▶ [Supplied entries]:
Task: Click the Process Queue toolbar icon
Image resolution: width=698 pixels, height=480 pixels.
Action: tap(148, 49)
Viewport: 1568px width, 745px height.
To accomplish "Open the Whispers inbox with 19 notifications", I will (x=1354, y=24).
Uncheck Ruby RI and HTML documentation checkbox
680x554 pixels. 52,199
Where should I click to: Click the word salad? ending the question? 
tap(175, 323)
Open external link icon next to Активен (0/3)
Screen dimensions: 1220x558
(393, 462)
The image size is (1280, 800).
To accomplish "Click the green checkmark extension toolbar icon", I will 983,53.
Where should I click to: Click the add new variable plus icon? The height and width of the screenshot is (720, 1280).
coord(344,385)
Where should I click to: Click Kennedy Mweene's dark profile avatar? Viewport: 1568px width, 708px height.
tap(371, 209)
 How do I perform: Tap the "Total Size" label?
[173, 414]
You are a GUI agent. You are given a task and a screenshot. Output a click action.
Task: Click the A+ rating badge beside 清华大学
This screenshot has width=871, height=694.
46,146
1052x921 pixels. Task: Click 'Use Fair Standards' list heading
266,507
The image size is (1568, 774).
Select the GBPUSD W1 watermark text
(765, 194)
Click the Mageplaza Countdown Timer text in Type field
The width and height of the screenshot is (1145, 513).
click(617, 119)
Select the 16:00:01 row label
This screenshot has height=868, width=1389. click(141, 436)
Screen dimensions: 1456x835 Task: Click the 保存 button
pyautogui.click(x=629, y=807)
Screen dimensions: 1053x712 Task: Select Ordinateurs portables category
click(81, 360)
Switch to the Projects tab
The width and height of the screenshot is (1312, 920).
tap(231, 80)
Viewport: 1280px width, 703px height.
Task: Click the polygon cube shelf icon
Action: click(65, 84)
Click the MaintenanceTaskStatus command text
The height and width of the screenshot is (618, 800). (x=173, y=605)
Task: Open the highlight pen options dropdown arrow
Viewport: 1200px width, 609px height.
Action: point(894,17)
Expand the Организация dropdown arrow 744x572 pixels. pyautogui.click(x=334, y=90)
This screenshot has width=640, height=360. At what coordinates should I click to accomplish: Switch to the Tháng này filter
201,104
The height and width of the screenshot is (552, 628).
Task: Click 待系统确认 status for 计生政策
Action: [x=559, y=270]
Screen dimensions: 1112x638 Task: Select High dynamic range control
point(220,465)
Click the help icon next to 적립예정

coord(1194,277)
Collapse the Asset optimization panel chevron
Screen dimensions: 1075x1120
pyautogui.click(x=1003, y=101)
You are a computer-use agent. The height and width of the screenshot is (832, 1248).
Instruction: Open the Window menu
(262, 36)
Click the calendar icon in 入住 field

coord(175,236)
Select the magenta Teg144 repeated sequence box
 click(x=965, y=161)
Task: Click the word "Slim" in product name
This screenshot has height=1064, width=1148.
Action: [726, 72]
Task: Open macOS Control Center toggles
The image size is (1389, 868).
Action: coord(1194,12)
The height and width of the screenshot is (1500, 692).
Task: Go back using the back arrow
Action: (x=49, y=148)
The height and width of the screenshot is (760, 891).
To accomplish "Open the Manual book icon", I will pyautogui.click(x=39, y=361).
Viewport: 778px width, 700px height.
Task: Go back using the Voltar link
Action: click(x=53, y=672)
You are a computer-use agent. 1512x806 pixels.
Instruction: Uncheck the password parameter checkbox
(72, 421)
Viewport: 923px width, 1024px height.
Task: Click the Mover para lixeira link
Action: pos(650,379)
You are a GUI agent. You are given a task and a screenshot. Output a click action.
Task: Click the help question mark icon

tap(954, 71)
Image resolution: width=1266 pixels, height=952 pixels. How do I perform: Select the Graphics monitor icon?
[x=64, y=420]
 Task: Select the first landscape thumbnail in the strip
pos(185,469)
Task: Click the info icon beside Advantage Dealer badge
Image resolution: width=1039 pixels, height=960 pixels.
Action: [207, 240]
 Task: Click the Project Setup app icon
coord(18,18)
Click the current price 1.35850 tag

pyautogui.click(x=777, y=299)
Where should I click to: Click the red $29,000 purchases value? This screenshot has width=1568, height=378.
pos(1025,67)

▶ [The request]: Copy all of the entries above without changing anything.

▶ [Response to this task]:
Task: Click the Process Queue toolbar icon
Image resolution: width=698 pixels, height=480 pixels.
Action: tap(148, 49)
Viewport: 1568px width, 745px height.
To accomplish "Open the Whispers inbox with 19 notifications", I will (x=1354, y=24).
Uncheck Ruby RI and HTML documentation checkbox
680x554 pixels. 52,199
Where should I click to: Click the word salad? ending the question? 
tap(175, 323)
Open external link icon next to Активен (0/3)
Screen dimensions: 1220x558
(393, 462)
The image size is (1280, 800).
To accomplish "Click the green checkmark extension toolbar icon", I will 983,53.
Where should I click to: Click the add new variable plus icon? The height and width of the screenshot is (720, 1280).
coord(344,385)
Where should I click to: Click Kennedy Mweene's dark profile avatar? Viewport: 1568px width, 708px height.
tap(371, 209)
 How do I perform: Tap the "Total Size" label?
[173, 414]
You are a GUI agent. You are given a task and a screenshot. Output a click action.
Task: Click the A+ rating badge beside 清华大学
This screenshot has width=871, height=694.
46,146
1052x921 pixels. Task: Click 'Use Fair Standards' list heading
266,507
The image size is (1568, 774).
Select the GBPUSD W1 watermark text
(765, 194)
Click the Mageplaza Countdown Timer text in Type field
The width and height of the screenshot is (1145, 513).
click(617, 119)
Select the 16:00:01 row label
This screenshot has height=868, width=1389. click(141, 436)
Screen dimensions: 1456x835 Task: Click the 保存 button
pyautogui.click(x=629, y=807)
Screen dimensions: 1053x712 Task: Select Ordinateurs portables category
click(81, 360)
Switch to the Projects tab
The width and height of the screenshot is (1312, 920).
tap(231, 80)
Viewport: 1280px width, 703px height.
Task: Click the polygon cube shelf icon
Action: click(65, 84)
Click the MaintenanceTaskStatus command text
The height and width of the screenshot is (618, 800). (x=173, y=605)
Task: Open the highlight pen options dropdown arrow
Viewport: 1200px width, 609px height.
Action: point(894,17)
Expand the Организация dropdown arrow 744x572 pixels. pyautogui.click(x=334, y=90)
This screenshot has width=640, height=360. At what coordinates should I click to accomplish: Switch to the Tháng này filter
201,104
The height and width of the screenshot is (552, 628).
Task: Click 待系统确认 status for 计生政策
Action: [x=559, y=270]
Screen dimensions: 1112x638 Task: Select High dynamic range control
point(220,465)
Click the help icon next to 적립예정

coord(1194,277)
Collapse the Asset optimization panel chevron
Screen dimensions: 1075x1120
pyautogui.click(x=1003, y=101)
You are a computer-use agent. The height and width of the screenshot is (832, 1248).
Instruction: Open the Window menu
(262, 36)
Click the calendar icon in 入住 field

coord(175,236)
Select the magenta Teg144 repeated sequence box
 click(x=965, y=161)
Task: Click the word "Slim" in product name
This screenshot has height=1064, width=1148.
Action: [726, 72]
Task: Open macOS Control Center toggles
The image size is (1389, 868).
Action: coord(1194,12)
The height and width of the screenshot is (1500, 692).
Task: Go back using the back arrow
Action: (x=49, y=148)
The height and width of the screenshot is (760, 891).
To accomplish "Open the Manual book icon", I will pyautogui.click(x=39, y=361).
Viewport: 778px width, 700px height.
Task: Go back using the Voltar link
Action: click(x=53, y=672)
You are a computer-use agent. 1512x806 pixels.
Instruction: Uncheck the password parameter checkbox
(72, 421)
Viewport: 923px width, 1024px height.
Task: Click the Mover para lixeira link
Action: pos(650,379)
You are a GUI agent. You are given a task and a screenshot. Output a click action.
Task: Click the help question mark icon

tap(954, 71)
Image resolution: width=1266 pixels, height=952 pixels. How do I perform: Select the Graphics monitor icon?
[x=64, y=420]
 Task: Select the first landscape thumbnail in the strip
pos(185,469)
Task: Click the info icon beside Advantage Dealer badge
Image resolution: width=1039 pixels, height=960 pixels.
Action: [207, 240]
 Task: Click the Project Setup app icon
coord(18,18)
Click the current price 1.35850 tag

pyautogui.click(x=777, y=299)
Where should I click to: Click the red $29,000 purchases value? This screenshot has width=1568, height=378.
pos(1025,67)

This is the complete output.